▶ What is expected
A faithful copy of every entry, with the pictures removed, is what is needed here.
——
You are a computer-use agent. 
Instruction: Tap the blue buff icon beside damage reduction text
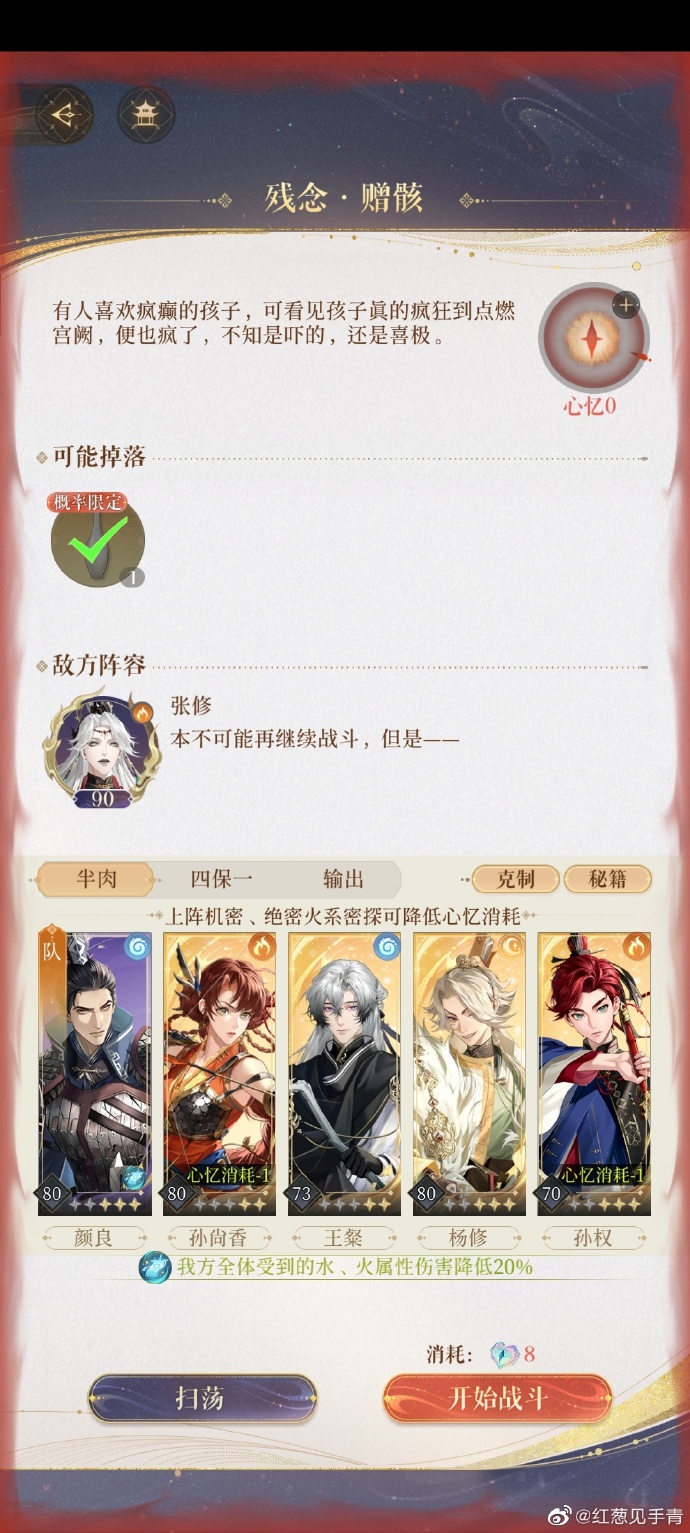tap(154, 1268)

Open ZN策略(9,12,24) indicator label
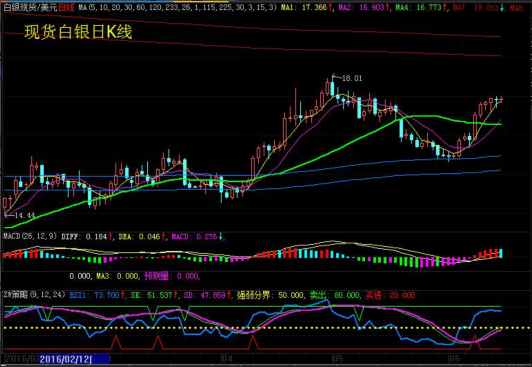[x=34, y=294]
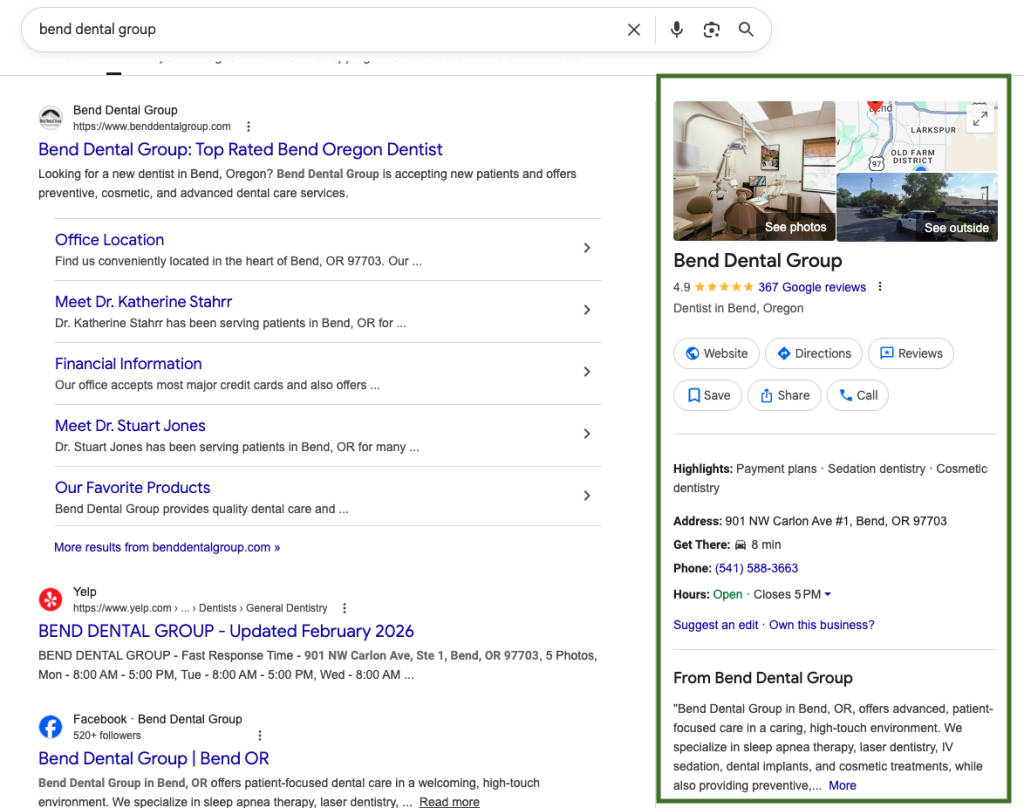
——
▶ Expected answer
You are a computer-use agent. 
Instruction: Tap the blue buff icon beside damage reduction text
tap(154, 1268)

Open ZN策略(9,12,24) indicator label
[x=34, y=294]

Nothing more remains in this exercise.